FIG. 1 is a block diagram depicting an improved organizational structure;
FIG. 2 is a block diagram depicting a circle top doorway;
FIG. 3 is a first example of a profile;
FIG. 4 is a second example of a profile;
FIGS. 5 a-5 d are examples of units;
FIG. 6 is a block diagram depicting the system for interactively designing custom, decorative stonework; and
FIG. 7 a and 7 b depict a flow chart for interactively designing custom, decorative stonework.

DETAILED DESCRIPTION

In the following discussion, numerous specific details are set forth to provide a thorough understanding of the present invention. However, those skilled in the art will appreciate that the present invention may be practiced without such specific details. In other instances, well-known elements have been illustrated in schematic or block diagram form in order not to obscure the present invention in unnecessary detail.
Referring to FIG. 1 of the drawings, the reference numeral 100 generally designates an improved organizational structure. The improved organizational structure 100 comprises a unit description 102, part descriptions 104, and profile descriptions 106.
When either a professional or a customer begins the process of choosing stonework, typically there is a first association to a specific item, such as a window. This first association is designated as a unit 102. The unit 102 can be either a very simple or a complex item ranging from a simple feature, such as a window frame, to more complex features, such as gazebos and staircases.
As it is well known, decorative stonework products are often not composed of a single, continuously molded block. Instead, to maximize the ability to create numerous varieties of units 102 while attempting to minimize costs, individual components or parts 104 are utilized. These parts are sometimes interchangeable and, thus, are capable of being used for a number of units. Furthermore, the parts 104 can be increased in size to create a large individual unit. Therefore, in the improved organizational scheme 100, each unit 102 is subdivided into numerous parts 104. Some parts, however, are not properly interchangeable with other parts either for physical or for aesthetic reasons.

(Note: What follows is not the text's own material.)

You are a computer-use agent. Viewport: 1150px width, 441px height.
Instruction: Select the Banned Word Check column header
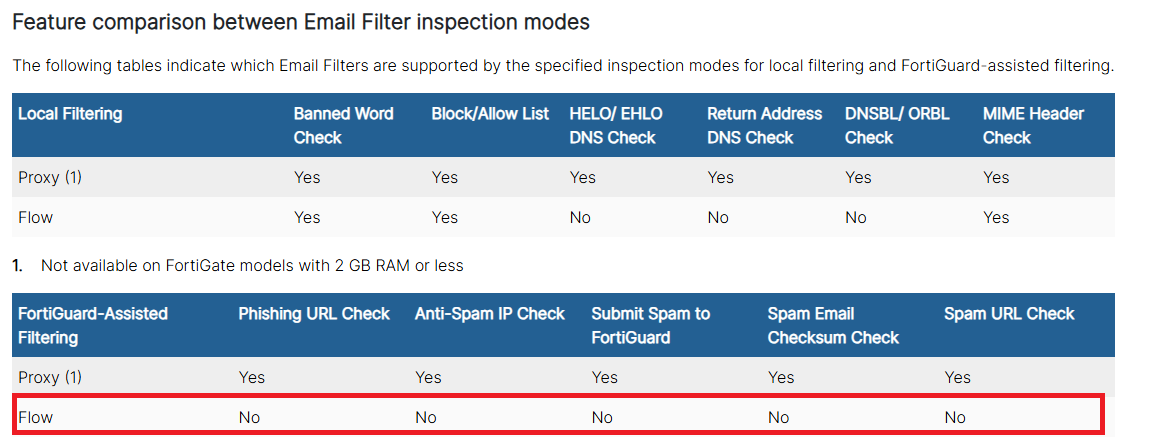pos(343,125)
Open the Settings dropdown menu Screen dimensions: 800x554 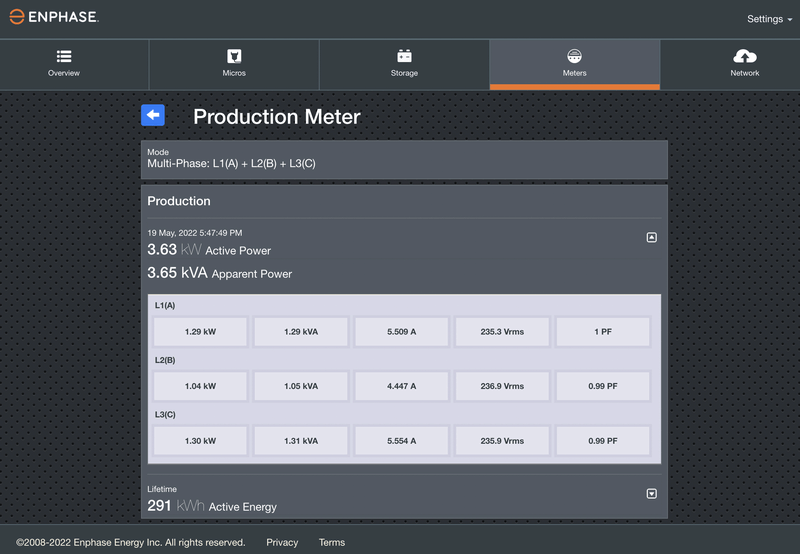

To increase the appeal of each of the units 100 and to include as many architectural styles as is possible, each part 104 has an associated profile 106. The profile 106 is typically a vertical or horizontal cross-sectional view of a given part 104. The shapes associated with crown molding are one example of such a profile feature. With crown molding, a piece of wood or stonework is shaped to have curves or shapes on the surface. A cross-sectional view of the crown molding would be a profile. Also, profiles can also be overall views if the surface contains more intricate molded carvings, such as carved leaves.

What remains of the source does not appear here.